5. The CIA and Special Forces Surge: And speaking of Pakistan, Noah Shachtman of Wired’s Danger Room blog had it right recently when, considering the CIA’s “covert” (but openly discussed) drone war in the Pakistani tribal borderlands, he wrote: “The most important escalation of the war might be the one the President didn’t mention at West Point.” In fact, the CIA’s drone attacks there have been escalating in numbers since the Obama administration came into office. Now, it seems, paralleling the civilian surge in the Af/Pak theater of operations, there is to be a CIA one as well.
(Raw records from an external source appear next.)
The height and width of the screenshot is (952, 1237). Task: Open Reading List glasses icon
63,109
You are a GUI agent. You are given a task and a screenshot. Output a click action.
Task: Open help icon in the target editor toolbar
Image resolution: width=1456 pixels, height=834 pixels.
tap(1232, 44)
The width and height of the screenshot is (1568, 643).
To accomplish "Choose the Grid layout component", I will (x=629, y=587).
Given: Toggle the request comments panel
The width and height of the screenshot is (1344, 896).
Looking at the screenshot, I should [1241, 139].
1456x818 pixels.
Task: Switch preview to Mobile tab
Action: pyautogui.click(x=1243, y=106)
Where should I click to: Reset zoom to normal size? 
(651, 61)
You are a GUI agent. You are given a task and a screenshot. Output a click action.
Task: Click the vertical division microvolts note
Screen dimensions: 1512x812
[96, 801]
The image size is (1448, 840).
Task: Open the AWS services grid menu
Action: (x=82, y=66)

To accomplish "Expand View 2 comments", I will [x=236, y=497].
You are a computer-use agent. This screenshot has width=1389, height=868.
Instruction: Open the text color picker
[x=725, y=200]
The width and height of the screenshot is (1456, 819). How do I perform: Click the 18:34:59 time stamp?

While little information on this is available, David E. Sanger and Eric Schmitt of the New York Times report that in recent months the CIA has delivered a plan to the White House “for widening the campaign of strikes against militants by drone aircraft in Pakistan, sending additional spies there and securing a White House commitment to bulk up the C.I.A.’s budget for operations inside the country.”
In addition, Scott Shane of the Times reports:
“The White House has authorized an expansion of the C.I.A.’s drone program in Pakistan’s lawless tribal areas, officials said..., to parallel the president’s decision… to send 30,000 more troops to Afghanistan. American officials are talking with Pakistan about the possibility of striking in Baluchistan for the first time -- a controversial move since it is outside the tribal areas -- because that is where Afghan Taliban leaders are believed to hide.”
The Pakistani southern border province of Baluchistan is a hornet’s nest with its own sets of separatists and religious extremists, as well as a ( possibly U.S.-funded) rebel movement aimed at the Baluchi minority areas of Iran. The Pakistani government is powerfully opposed to drone strikes in the area of the heavily populated provincial capital of Quetta where, Washington insists, the Afghan Taliban leadership largely resides. If such strikes do begin, they could prove the most destabilizing aspect of the widening of the war that the present surge represents.
In addition, thanks to the Nation magazine’s Jeremy Scahill, we now know that, from a secret base in Karachi, Pakistan, the U.S. Army’s Joint Special Operations Command, in conjunction with the private security contractor Xe (formerly Blackwater), operates “a secret program in which they plan targeted assassinations of suspected Taliban and Al Qaeda operatives, ‘snatch and grabs’ of high-value targets and other sensitive action inside and outside Pakistan.” Since so many U.S. activities in Pakistan involve secretive, undoubtedly black-budget operations, we may only have the faintest outlines of what the “surge” there means.